Statistical shape and intensity models can be established by combining bone density data with lumbar spine SSMs. Statistical shape and intensity models provide information on bone density and strength for more detailed FE models [49]. Further anatomical parameters can also be measured, such as the pedicle height, ridge length, and transverse pedicle angle [39], which would aid in determining the insertion angle of pedicle screws. The SSM of the lumbar spine enables fast segmentation of individual vertebrae from CT scans. Clogenson et al. [13] used a 3dslicer software to manually segment CT scans and generate surface mesh in an average of 1 h, while their study using Landmark’s SSM method took an average of 2 min.

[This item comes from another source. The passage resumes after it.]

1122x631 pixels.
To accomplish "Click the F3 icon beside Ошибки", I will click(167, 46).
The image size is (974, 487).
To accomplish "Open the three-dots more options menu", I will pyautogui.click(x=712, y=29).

The use of supine CT scans in this study may have introduced differences in spinal morphology compared to standing positions, as gravity and weight-bearing conditions influence spinal alignment, intervertebral angles, and vertebral spacing. Prior studies have highlighted these posture-induced changes and their impact on SSMs [50,51]. While our model effectively captures lumbar spine shape variability in AIS patients, its applicability is currently limited to the supine position. Incorporating weight-bearing imaging in future studies could improve model accuracy and generalizability to standing postures. Increasing the sample size, especially for subgroups like male participants, could enhance the precision and applicability of the SSM. While our sample size aligns with similar studies [29], a larger and more balanced dataset would improve the model’s ability to capture variability and better reflect anatomical differences within the AIS population.
5 Conclusion
We established a lumbar spine SSM of an AIS population and analyzed the effects of age, height, sex, and BMI. A prediction model was used to generate 3D models based on specific demographics. These models can be used to measure anatomical parameters; analyze relationships between anatomical variations, human characteristics, and pathology; and provide a theoretical basis for AIS examination and treatment.

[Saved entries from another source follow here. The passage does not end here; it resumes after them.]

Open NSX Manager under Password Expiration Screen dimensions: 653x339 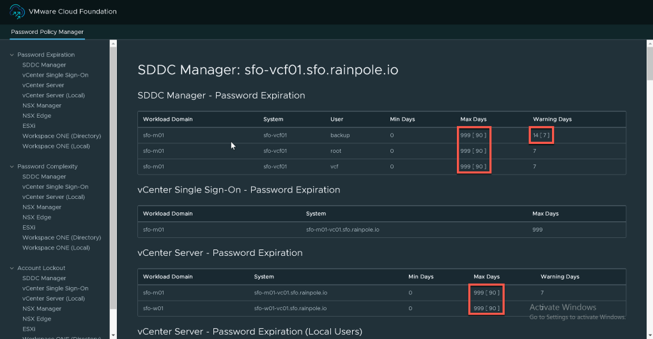point(42,106)
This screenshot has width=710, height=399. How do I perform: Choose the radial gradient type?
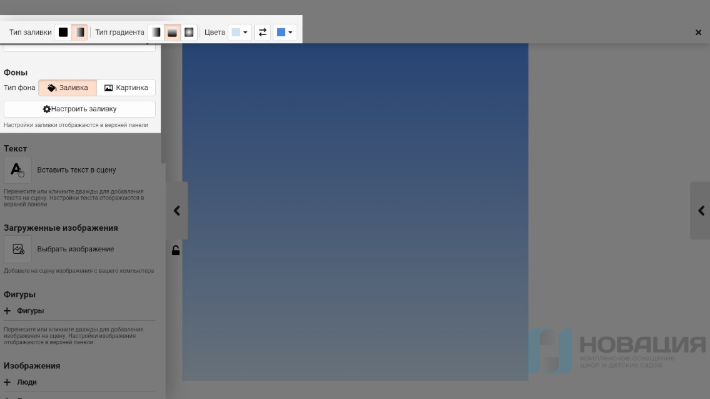[x=189, y=33]
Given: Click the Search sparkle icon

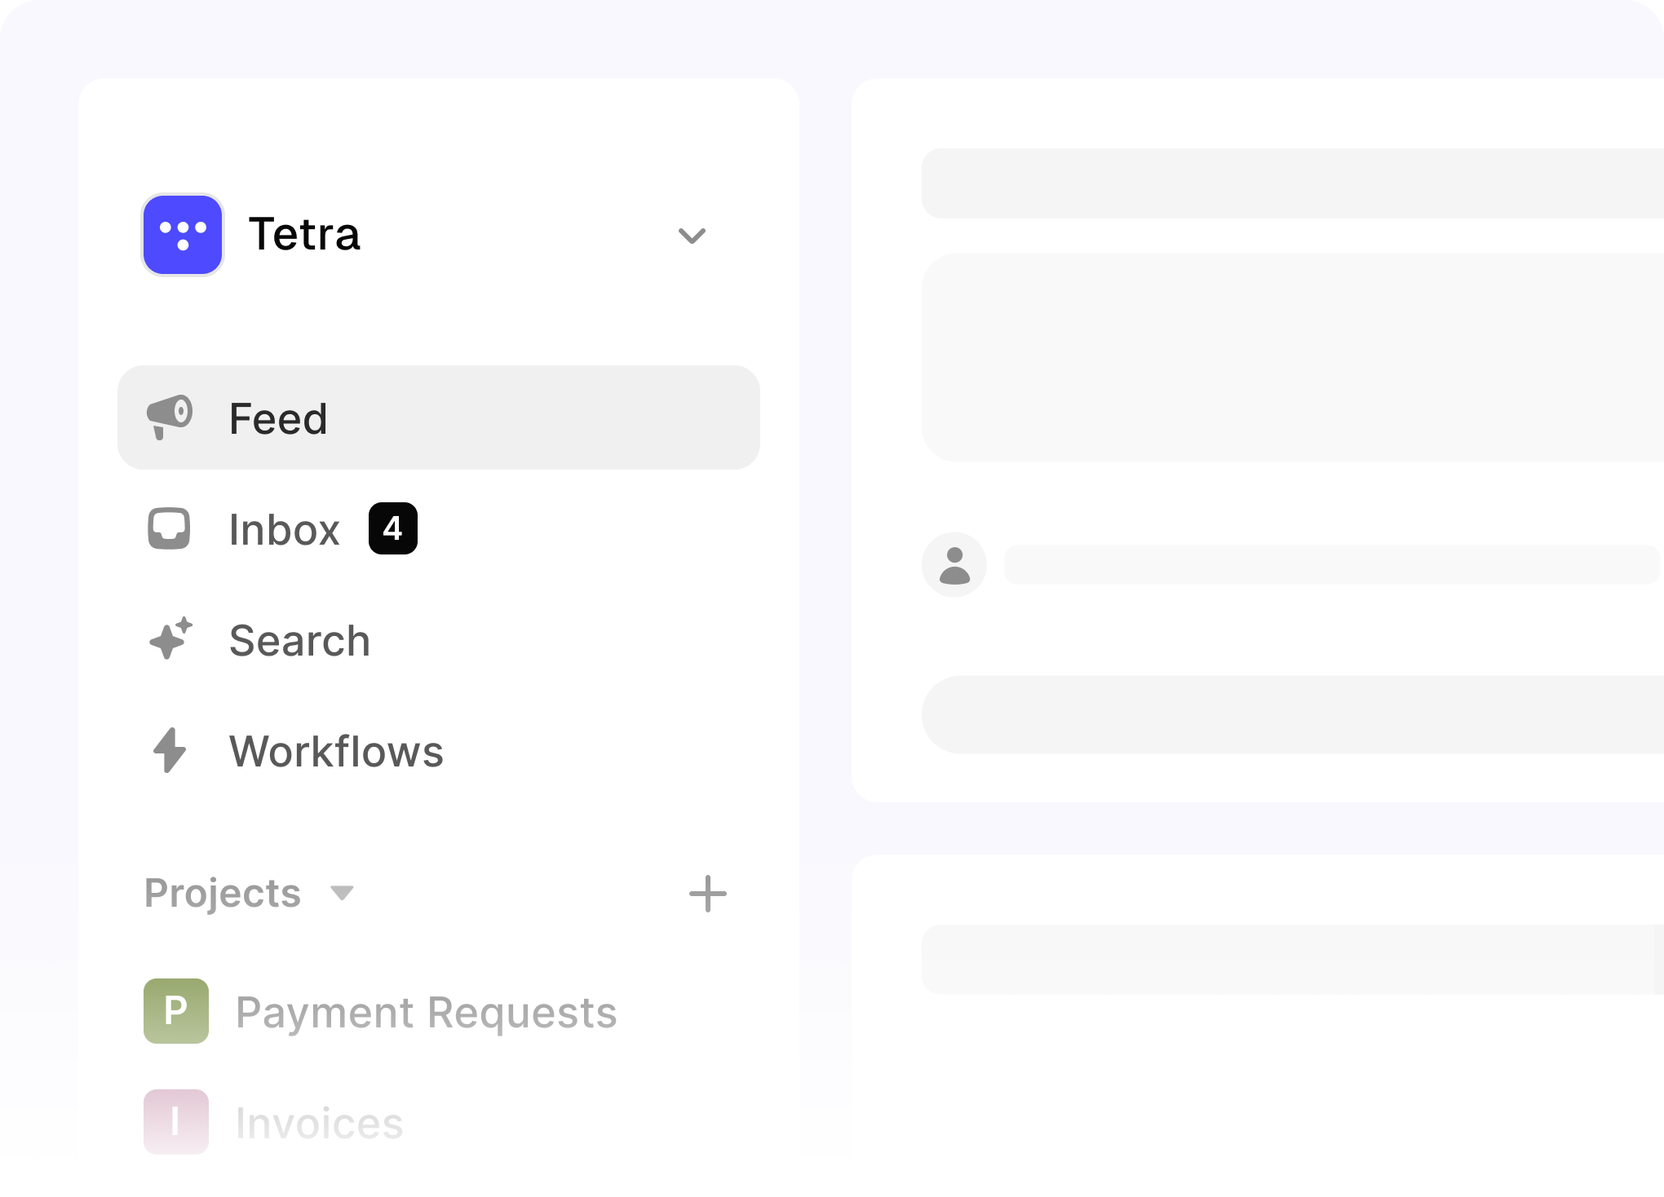Looking at the screenshot, I should (x=170, y=638).
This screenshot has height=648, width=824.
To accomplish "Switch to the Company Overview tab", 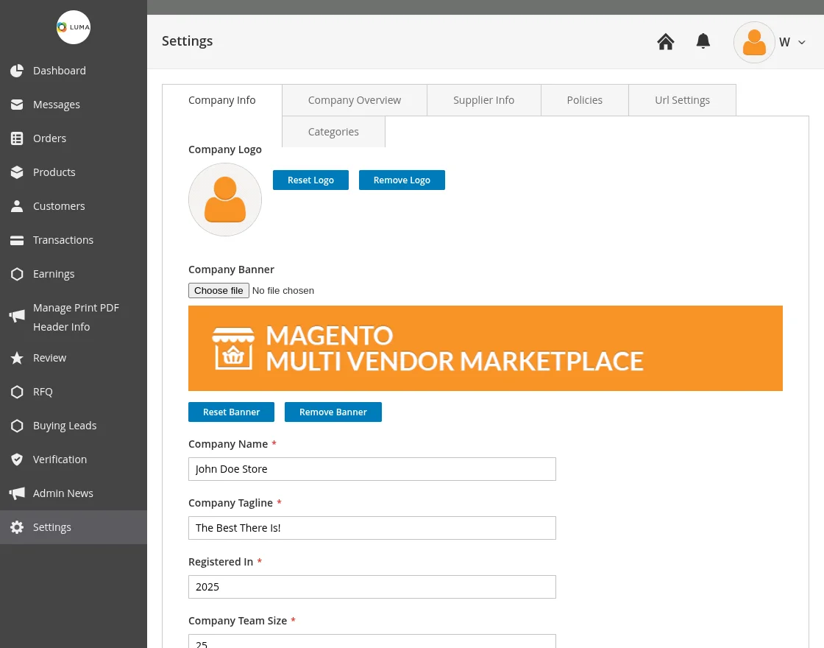I will 354,99.
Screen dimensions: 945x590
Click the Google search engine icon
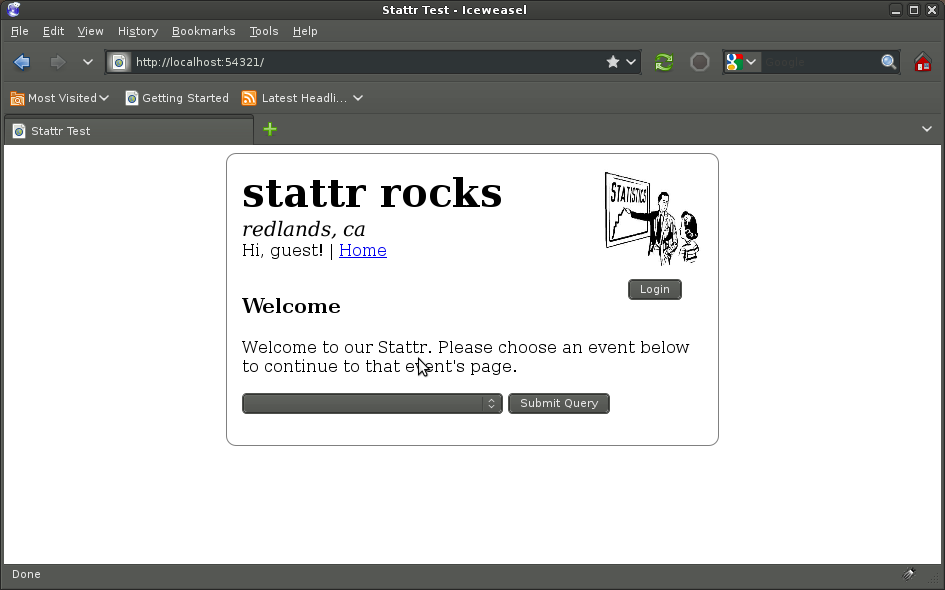(x=733, y=61)
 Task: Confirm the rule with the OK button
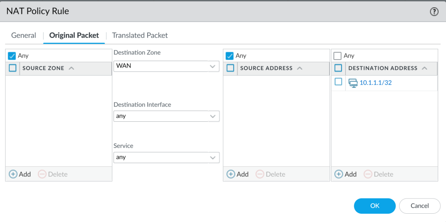[x=375, y=206]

Understanding the shape of the lumbar spine in AIS patients is clinically significant because it directly impacts spinal stability, balance, and function. Accurate lumbar spine modeling could improve the precision of treatment planning, including brace design, surgical interventions, and rehabilitation strategies, thereby enhancing patient outcomes. Furthermore, insights into lumbar spine morphology may help prevent the progression of deformities and optimize long-term management strategies.
Acknowledgment
All procedures performed for studies involving human participants were in accordance with the ethical standards stated in the 1964 Declaration of Helsinki and its later amendments or comparable ethical standards. Informed consent was obtained from all participants. The sponsors had no involvement in the study design; in the collection, analysis, or interpretation of data; in the writing of the report; or in the decision to submit the article for publication.
Funding Data
China Jiangsu Province Science and Technology Project (Grant No. BE2023737; Funder ID: 10.13039/501100017547).

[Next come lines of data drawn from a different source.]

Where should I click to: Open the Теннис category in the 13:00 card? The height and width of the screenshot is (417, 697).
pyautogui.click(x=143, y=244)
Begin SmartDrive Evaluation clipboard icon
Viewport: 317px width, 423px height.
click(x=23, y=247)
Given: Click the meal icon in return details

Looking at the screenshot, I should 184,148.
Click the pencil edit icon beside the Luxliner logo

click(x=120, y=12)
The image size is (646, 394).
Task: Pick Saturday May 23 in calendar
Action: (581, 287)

China Zhejiang Province Medicine and Health Science and Technology Project (Grant No. 2019KY610; Funder ID: 10.13039/501100014996).
Conflict of Interest
The authors have no competing interests to declare that are relevant to the content of this article.
Ethics Approval
This research was approved by the Kunshan Hospital of Jiangsu University, Jiangsu, China (License No. 2022-06-002-K01).
Data Availability Statement
The datasets generated and supporting the findings of this article are obtainable from the corresponding author upon reasonable request.